CPPA Begins Enforcement of Automated Decision-making Regulations: What Businesses Must Change Before the First Wave of Audits | By: Jeffrey R. Glassman
CPPA Begins Enforcement of Automated Decision-making Regulations: What Businesses Must Change Before the First Wave of Audits | By: Jeffrey R. Glassman

The California Privacy Protection Agency (CPPA) has initiated enforcement of its automated decision-making regulations under the California Privacy Rights Act (CPRA). These regulations address algorithmic profiling, behavioral scoring and automated systems that make or inform decisions about consumers. As the CPPA begins audits, companies must update their compliance programs to reflect the new requirements.

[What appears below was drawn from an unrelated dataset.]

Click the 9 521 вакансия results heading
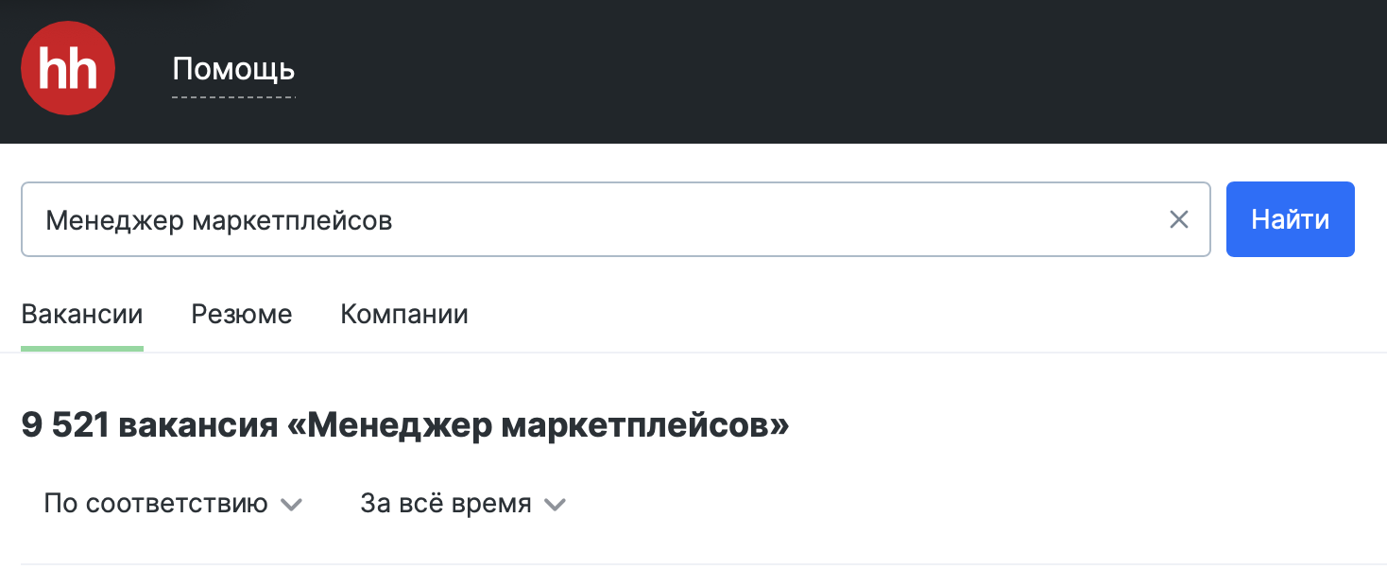The image size is (1387, 569). 151,426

The CPRA authorizes the CPPA to regulate automated decision-making technology. The regulations apply to businesses that use algorithms to evaluate personal characteristics, predict behavior, or determine eligibility for services. They impose new transparency, access and opt-out rights, along with risk assessment requirements. Now, businesses must disclose the use of automated decision-making, including the purpose of the system, the decision-making logic used, and the role of human oversight. On the consumer-side of the equation, individuals may, in response, opt-out of profiling in certain contexts, including significant decisions related to housing, employment, health, finance and public benefits. In an effort to foster increased transparency, businesses must also provide meaningful information about the logic involved in automated decisions, subject to trade secret protections. In addition, businesses must conduct and document algorithmic risk assessments that consider discrimination risks, data quality, intended use, and security controls.

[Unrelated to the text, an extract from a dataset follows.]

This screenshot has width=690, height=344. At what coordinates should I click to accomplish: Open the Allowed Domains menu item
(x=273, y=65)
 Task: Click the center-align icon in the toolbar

As always, the CPPA continues to have broad investigative authority, including the ability to conduct audits without prior suspicion of a violation. Therefore, businesses that use automated systems without proper disclosures or risk assessments may face enforcement actions, penalties and mandatory remediation. As a result, it would be prudent for covered businesses to, at a minimum, update privacy notices with automated decision-making disclosures; conduct algorithmic risk assessments annually or before deployment; implement opt out mechanisms that are accessible and easy to use; review third party vendor contracts for ADM related obligations; and train internal teams on CPRA and ADM compliance requirements.

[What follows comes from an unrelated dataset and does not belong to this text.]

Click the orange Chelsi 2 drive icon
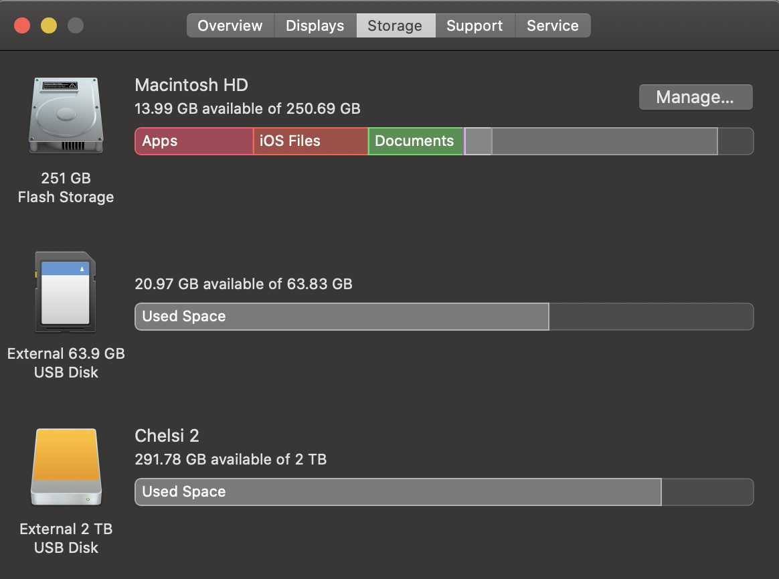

Automated decision-making rules represent one of the most significant expansions of California privacy law since the enactment of the CPRA. Therefore, businesses that update their processes now will be better positioned to avoid enforcement actions, avoid reputational damage, and maintain consumer trust.

This publication is published by the law firm of Ervin Cohen & Jessup LLP. The publication is intended to present an overview of current legal trends; no article should be construed as representing advice on specific, individual legal matters. Articles may be reprinted with permission and acknowledgment. ECJ is a registered service mark of Ervin Cohen & Jessup LLP. All rights reserved.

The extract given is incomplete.